Fierté nationale pour l'Ukraine

A Glasgow, à 3000 kilomètres de Kiev, les joueurs devront se créer une autre bulle, malgré l'ombre envahissante de la guerre qui planera sur un match ressemblant furieusement au match d'une vie. L'entraîneur Oleksandr Petrakov a interdit l'usage des téléphones portables pendant les entraînements. Il sait que les pensées de ses joueurs pourraient être emportées très rapidement... Lui-même a essayé de s'enrôler pour défendre son pays au début du conflit. En plus de son âge (64 ans), sa demande a été refusée parce que les autorités ont estimé qu'il serait plus utile dans son rôle de sélectionneur, avec pour but cette qualification de l'Ukraine pour la Coupe du Monde.

Les joueurs, eux, sont en âge de prendre les armes. Les Ukrainiens de 18 à 60 ans sont concernés et sont enrôlés au pays, mais les sportifs de haut niveau ont pu bénéficier de certaines exceptions et ont ainsi pu montrer leurs couleurs à l'étranger lors des dernières semaines. Les clubs ukrainiens et l'équipe nationale ont ainsi disputé plusieurs matches de bienfaisance dans plusieurs pays. De quoi aussi conserver un peu le rythme...
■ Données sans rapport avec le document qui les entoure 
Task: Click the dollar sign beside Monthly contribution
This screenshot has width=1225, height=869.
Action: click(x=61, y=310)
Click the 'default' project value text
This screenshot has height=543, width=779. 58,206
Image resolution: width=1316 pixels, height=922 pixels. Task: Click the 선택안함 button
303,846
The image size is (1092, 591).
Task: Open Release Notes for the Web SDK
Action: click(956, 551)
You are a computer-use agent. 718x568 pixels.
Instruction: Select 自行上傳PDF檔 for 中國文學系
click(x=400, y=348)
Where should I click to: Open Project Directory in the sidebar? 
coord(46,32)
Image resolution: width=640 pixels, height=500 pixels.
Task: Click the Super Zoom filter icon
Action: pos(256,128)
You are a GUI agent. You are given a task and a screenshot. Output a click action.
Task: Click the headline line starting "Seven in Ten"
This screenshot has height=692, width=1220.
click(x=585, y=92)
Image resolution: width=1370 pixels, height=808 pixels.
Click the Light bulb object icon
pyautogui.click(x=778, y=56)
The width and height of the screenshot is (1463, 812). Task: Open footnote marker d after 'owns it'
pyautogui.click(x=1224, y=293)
La fierté nationale et le patriotisme suffiront-ils à porter la Zbirna vers le Qatar ? Si l'Ukraine gagne ce mercredi, il restera encore une rencontre à remporter, dimanche face au Pays de Galles, pour valider la participation à la Coupe du Monde et rejoindre le groupe B déjà tiré au sort, avec l'Angleterre, les Etats-Unis et l'Iran.

Les Écossais rêvent aussi

Dans ce contexte si particulier, l'Écosse n'a pas le beau rôle, pour tout ce que représenterait une victoire de l'Ukraine, symboliquement. "Nous leur avons donné tout le temps dont ils avaient besoin" a expliqué le capitaine écossais Andy Robertson à la BBC. Le match aurait en effet dû se disputer en mars, mais avait été reporté suite à la situation en Ukraine. "Nous les avons aidés autant que nous le pouvions, mais mercredi soir, nous devons être prêts à nous battre pour nos rêves".

Une qualification finale de l'Ukraine serait une belle histoire, mais "le symbole c'est la solidarité dont nous avons fait preuve", a expliqué à l'AFP le président de l'UEFA, Aleksander Ceferin. "Mais sur le terrain, chaque équipe doit jouer. Je suis sûr que l'Écosse jouera comme si de rien était, ce qui est la bonne chose à faire".

Le dernier match officiel de l'équipe nationale remonte à plus de 6 mois. A la mi-novembre, l'esprit encore léger, l'Ukraine était allée gagner 0-2 en Bosnie-Herzégovine, en qualification pour la Coupe du Monde. Après le bus, voilà le train du Qatar et de l'Histoire qui repasse une première fois ce soir.